═════ TESTO DELLA PAGINA
Milano: forzata la serratura della nuova sede della Lega in via Padova
Milano – Forzata nella notte tra domenica e lunedì 13 gennaio la serratura della sede della Lega in via Esterle, nella zona di via Padova, inaugurata pochi mesi fa. L’episodio, denunciato da Samuele Piscina, segretario provinciale e consigliere comunale, e Silvia Sardone, eurodeputata e consigliera comunale, è stato definito un atto intimidatorio nei confronti del […]
Milano – Forzata nella notte tra domenica e lunedì 13 gennaio la serratura della sede della Lega in via Esterle, nella zona di via Padova, inaugurata pochi mesi fa. L’episodio, denunciato da Samuele Piscina, segretario provinciale e consigliere comunale, e Silvia Sardone, eurodeputata e consigliera comunale, è stato definito un atto intimidatorio nei confronti del partito.
══════════
═════ MATERIALE ESTRATTO
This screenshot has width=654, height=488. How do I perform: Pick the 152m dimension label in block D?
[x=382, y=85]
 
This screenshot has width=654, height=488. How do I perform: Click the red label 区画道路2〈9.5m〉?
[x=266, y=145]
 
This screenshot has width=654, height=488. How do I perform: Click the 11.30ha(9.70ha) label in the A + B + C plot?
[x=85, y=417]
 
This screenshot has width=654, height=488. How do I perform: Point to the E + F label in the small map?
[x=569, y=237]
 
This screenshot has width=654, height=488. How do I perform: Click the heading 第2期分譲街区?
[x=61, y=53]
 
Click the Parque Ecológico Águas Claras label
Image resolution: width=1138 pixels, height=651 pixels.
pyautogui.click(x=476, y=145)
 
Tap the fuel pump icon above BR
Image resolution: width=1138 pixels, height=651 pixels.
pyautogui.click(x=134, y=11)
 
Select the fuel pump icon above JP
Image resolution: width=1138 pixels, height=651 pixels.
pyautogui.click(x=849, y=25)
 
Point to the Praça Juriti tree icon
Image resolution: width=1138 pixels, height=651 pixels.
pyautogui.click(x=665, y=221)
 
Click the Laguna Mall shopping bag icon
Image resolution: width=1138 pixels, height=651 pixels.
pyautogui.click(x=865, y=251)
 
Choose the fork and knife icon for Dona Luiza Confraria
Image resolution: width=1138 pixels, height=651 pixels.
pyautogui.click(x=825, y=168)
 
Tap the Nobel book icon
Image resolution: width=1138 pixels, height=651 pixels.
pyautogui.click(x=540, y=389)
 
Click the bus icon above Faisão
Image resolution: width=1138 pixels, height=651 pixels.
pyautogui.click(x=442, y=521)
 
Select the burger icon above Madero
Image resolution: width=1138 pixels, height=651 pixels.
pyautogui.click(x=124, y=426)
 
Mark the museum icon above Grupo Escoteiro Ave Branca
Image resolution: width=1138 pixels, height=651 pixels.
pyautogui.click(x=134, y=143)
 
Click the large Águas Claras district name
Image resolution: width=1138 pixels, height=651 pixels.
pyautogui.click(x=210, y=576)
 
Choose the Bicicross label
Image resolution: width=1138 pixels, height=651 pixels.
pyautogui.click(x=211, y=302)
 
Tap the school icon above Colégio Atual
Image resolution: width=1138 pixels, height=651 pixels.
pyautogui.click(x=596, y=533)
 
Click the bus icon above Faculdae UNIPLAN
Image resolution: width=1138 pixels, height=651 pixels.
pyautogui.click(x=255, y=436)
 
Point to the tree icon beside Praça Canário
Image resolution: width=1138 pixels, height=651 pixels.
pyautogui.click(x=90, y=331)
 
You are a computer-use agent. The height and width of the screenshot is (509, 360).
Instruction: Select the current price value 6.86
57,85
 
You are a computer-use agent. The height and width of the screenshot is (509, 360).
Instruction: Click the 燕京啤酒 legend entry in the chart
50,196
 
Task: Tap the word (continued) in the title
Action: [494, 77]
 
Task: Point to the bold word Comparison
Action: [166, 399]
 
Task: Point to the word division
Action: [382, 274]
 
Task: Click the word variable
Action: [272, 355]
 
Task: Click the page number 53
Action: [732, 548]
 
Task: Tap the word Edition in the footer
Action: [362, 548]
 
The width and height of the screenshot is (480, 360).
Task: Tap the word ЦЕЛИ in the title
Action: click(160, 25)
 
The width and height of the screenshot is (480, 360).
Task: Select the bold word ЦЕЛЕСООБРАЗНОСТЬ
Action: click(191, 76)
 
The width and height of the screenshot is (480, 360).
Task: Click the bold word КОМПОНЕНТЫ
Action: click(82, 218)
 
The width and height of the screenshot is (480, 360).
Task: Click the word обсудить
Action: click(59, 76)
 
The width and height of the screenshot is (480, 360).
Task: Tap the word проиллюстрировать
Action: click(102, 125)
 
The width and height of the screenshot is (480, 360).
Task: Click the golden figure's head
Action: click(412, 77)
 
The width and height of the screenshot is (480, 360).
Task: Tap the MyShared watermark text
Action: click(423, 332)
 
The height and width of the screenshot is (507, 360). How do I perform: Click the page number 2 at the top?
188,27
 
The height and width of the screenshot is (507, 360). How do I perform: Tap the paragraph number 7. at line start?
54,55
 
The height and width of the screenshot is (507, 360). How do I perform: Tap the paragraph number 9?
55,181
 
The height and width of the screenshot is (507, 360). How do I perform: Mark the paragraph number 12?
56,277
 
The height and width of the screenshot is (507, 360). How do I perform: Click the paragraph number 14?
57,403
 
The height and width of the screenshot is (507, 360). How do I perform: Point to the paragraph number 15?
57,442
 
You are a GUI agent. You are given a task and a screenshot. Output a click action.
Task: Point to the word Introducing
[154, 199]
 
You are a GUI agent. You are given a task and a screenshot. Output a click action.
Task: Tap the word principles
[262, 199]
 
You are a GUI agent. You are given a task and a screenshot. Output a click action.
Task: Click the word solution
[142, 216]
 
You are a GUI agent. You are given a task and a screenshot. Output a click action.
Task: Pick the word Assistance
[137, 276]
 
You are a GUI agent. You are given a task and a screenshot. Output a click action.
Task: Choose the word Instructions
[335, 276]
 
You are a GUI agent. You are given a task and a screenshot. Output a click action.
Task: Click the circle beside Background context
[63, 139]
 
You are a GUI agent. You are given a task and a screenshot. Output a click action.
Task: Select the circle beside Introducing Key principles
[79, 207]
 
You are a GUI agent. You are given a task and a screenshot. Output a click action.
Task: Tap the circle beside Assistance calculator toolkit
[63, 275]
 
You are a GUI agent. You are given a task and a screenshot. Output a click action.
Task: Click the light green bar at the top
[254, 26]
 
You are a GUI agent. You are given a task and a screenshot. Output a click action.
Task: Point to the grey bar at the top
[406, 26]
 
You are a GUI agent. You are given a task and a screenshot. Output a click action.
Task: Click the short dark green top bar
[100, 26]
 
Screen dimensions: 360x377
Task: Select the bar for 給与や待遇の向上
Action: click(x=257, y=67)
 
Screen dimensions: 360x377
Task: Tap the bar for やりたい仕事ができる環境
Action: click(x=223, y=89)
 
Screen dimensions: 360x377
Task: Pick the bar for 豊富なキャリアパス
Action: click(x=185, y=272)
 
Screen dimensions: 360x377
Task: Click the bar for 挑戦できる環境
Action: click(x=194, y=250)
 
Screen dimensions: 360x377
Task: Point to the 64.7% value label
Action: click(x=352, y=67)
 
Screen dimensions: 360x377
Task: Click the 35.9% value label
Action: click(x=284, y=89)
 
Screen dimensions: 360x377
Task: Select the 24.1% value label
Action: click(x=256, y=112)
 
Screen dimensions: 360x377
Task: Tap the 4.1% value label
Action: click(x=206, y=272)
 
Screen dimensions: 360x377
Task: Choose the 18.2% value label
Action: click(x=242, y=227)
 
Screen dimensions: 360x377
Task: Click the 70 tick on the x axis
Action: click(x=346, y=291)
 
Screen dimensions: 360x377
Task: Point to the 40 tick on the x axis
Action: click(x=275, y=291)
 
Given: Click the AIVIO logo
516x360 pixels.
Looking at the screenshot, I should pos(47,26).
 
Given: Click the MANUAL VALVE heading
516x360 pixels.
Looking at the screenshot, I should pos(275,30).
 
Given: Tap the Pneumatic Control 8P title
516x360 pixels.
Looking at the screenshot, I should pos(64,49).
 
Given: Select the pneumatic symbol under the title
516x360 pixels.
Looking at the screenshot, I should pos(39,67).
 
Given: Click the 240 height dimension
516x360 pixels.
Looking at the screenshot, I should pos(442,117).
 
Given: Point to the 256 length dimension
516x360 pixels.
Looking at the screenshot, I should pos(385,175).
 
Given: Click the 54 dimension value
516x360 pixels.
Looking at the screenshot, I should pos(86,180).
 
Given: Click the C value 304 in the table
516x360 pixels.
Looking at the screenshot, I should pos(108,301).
══════════
* [COMPITI DA SVOLGERE]
A: Rispondi a queste domande sull'articolo sulla sede della Lega:
(i) In quale via si trova la sede della Lega?
(ii) Quali incarichi ricopre Silvia Sardone?
(iii) Come è stato definito l'episodio?
B: Trascrivi senza alcuna modifica il passo dell'articolo sulla sede della Lega da "Milano: forzata la" a "confronti del partito.".
C: Prosegui l'articolo sulla sede della Lega a partire dall'ultima frase riportata.
Le voci non hanno alcun legame con l'articolo sulla sede della Lega.

* [RISPOSTE PER NUMERO]
A:
(i) In via Esterle, nella zona di via Padova.
(ii) Eurodeputata e consigliera comunale.
(iii) Un atto intimidatorio nei confronti del partito.

B:
Milano: forzata la serratura della nuova sede della Lega in via Padova
Milano – Forzata nella notte tra domenica e lunedì 13 gennaio la serratura della sede della Lega in via Esterle, nella zona di via Padova, inaugurata pochi mesi fa. L’episodio, denunciato da Samuele Piscina, segretario provinciale e consigliere comunale, e Silvia Sardone, eurodeputata e consigliera comunale, è stato definito un atto intimidatorio nei confronti del […]
Milano – Forzata nella notte tra domenica e lunedì 13 gennaio la serratura della sede della Lega in via Esterle, nella zona di via Padova, inaugurata pochi mesi fa. L’episodio, denunciato da Samuele Piscina, segretario provinciale e consigliere comunale, e Silvia Sardone, eurodeputata e consigliera comunale, è stato definito un atto intimidatorio nei confronti del partito.

C:
“Ancora una volta ci troviamo di fronte a un gesto che mira a minacciare la Lega. Forzare la serratura della nostra sezione rappresenta un chiaro segnale della gravità della situazione di insicurezza in via Padova, ormai divenuta insostenibile”. Queste le parole di Piscina e Sardone.
Un appello alla sicurezza del Quartiere
I rappresentanti della Lega sottolineano il loro impegno a contrastare il degrado urbano. “Non ci lasceremo intimidire. Proseguiremo con determinazione nel nostro lavoro per riportare sicurezza e decoro in un quartiere che la giunta milanese ha abbandonato. Via Padova è diventata un ghetto, simbolo di una politica che ignora le reali esigenze dei cittadini”.
Piscina e Sardone puntano il dito contro il clima politico e sociale che, a loro dire, avrebbe favorito tali episodi. “Il clima d’odio alimentato dalla sinistra crea un terreno fertile per gesti come questo, dando la percezione che a Milano tutto sia concesso. Chiediamo al sindaco un intervento immediato per fermare questa deriva e ripristinare ordine e sicurezza”.